Despite the fact that he’s been publishing books for over 40 years and has won just about every prestigious fellowship that exists in the United States, Joseph McElroy has never achieved the notoriety of his contemporaries, like Don Delillo, Thomas Pynchon, or even, for that matter, the still-criminally-underrated William Gaddis. In publishing circles, McElroy is often best-known for his 1192-page novel Women and Men (by all accounts, a masterpiece), which has the dubious distinction of allegedly being the most-remaindered novel of all time (indeed, I have a first-edition hardback of Women and Men that I picked up in an op-shop five years ago, and which stares out at me from my bookshelf like a dare).

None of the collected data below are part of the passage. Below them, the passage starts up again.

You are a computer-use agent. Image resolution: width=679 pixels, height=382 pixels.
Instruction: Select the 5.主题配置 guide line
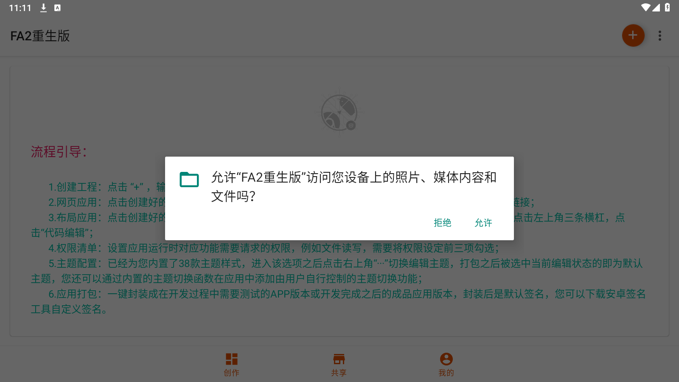point(337,271)
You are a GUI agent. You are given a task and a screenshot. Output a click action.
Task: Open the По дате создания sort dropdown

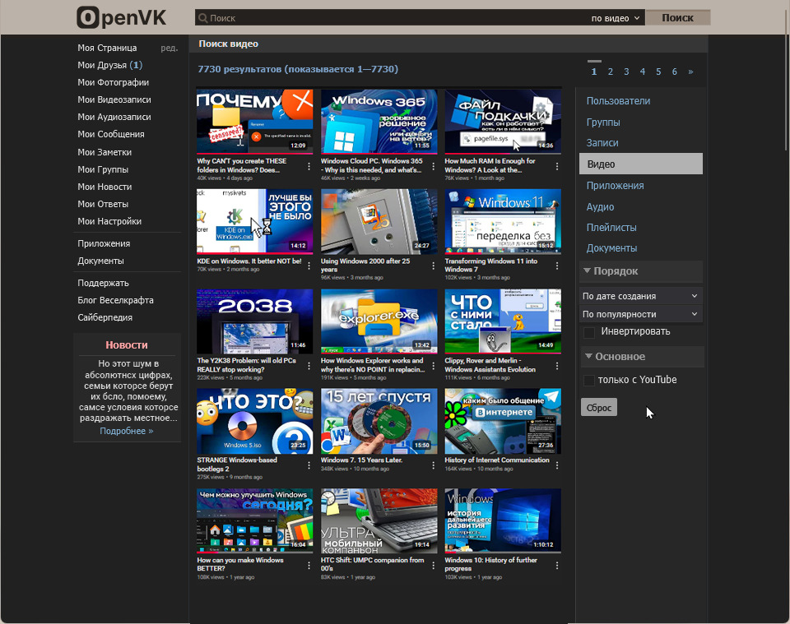click(640, 296)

But for any reader looking for a place to start with McElroy’s fiction, his ‘new’ collection of short stories, Night Soul and Other Stories (which were, in fact, written over a period of 30 years), is an excellent way to become acquainted with McElroy’s unique and mesmerising style.
            McElroy’s work—like the work of those writers he is often compared to—is indubitably difficult, but not in the way that most readers conceive of a book as being difficult; Night Soul and Other Stories won’t overwhelm you with big words, sentences that sprawl for pages at a time or overtly erudite allusions (although there are certainly erudite allusions). Rather, McElroy’s prose works by making language itself strange; he has a (wonderful) habit of using everyday words in unexpected ways that can make an otherwise grammatically straightforward sentence seem completely otherworldly. Moreover, his stories often jump quickly between different points in time and points of view with relatively little warning, forcing the reader to infer these shifts from the context.
            Yes, this takes work, but the tales in Night Souls and Other Stories are absolutely worth the work. Most of them have a slightly paranoid atmosphere that develops when two strangers are brought into contact with each other. In ‘Silk, or the Woman with a Bike,’ a young scientist is profoundly affected by a woman he meets briefly on a subway, who—without any explanation—offers him her bike as a gift. In 'Mister X’, an aging architect develops a complicated relationship with his acupuncturist, who may or may not also be involved in a foreign plot to discover the formula for a new building material he has developed (which is, by the way, a new form of water). In ‘Canoe Repair’, several strangers are drawn together by their mutual and inexplicable attraction to an antique canoe made of tree bark.
            Other fixations appear across the stories, including a variety of meditations on water and a deep interest in the furthest frontiers of science, such as bio-engineering and advanced physics like String Theory. Indeed, this should be no surprise, as McElroy has penned one science fiction novel—Plus a story about artificial intelligence published in 1977. McElroy also has one science fiction story here, called ‘The Last Disarmament but One’, a story about the sudden and complete disappearance of one country from the face of the earth due to unexplained physical forces, but it’s a science fiction written in McElroy’s deeply idiosyncratic style.
            Indeed, if you’re looking for an apt comparison for McElroy’s writing, you’d almost need recourse to a medium outside of prose; the 20th Century poet Wallace Stevens (whose poem ‘Thirteen Ways of Looking at a Blackbird’ McElroy briefly references in a story by mentioning ‘thirteen ways of looking at a lake’) might be the closest stylist. Simply put, Night Soul and Other Stories is already easily my favourite new book I’ve read this year, and it’s a wonderful introduction to McElroy’s body of work, which represents one of the most important achievements in American literature over the last 50 years. Go buy it now.

1 comment:

Jeff said...

Good review, Emmett. I read _Women and Men_, and you're right, McElroy builds his work from the word and sentence up. _Actress in the House_ is also a good book. Reading him is very unlike reading Gaddis, I find; it's like touching the bottom of something that you need to work at to see from a level and then from above, with comprehension. Don't think I'm quite there yet.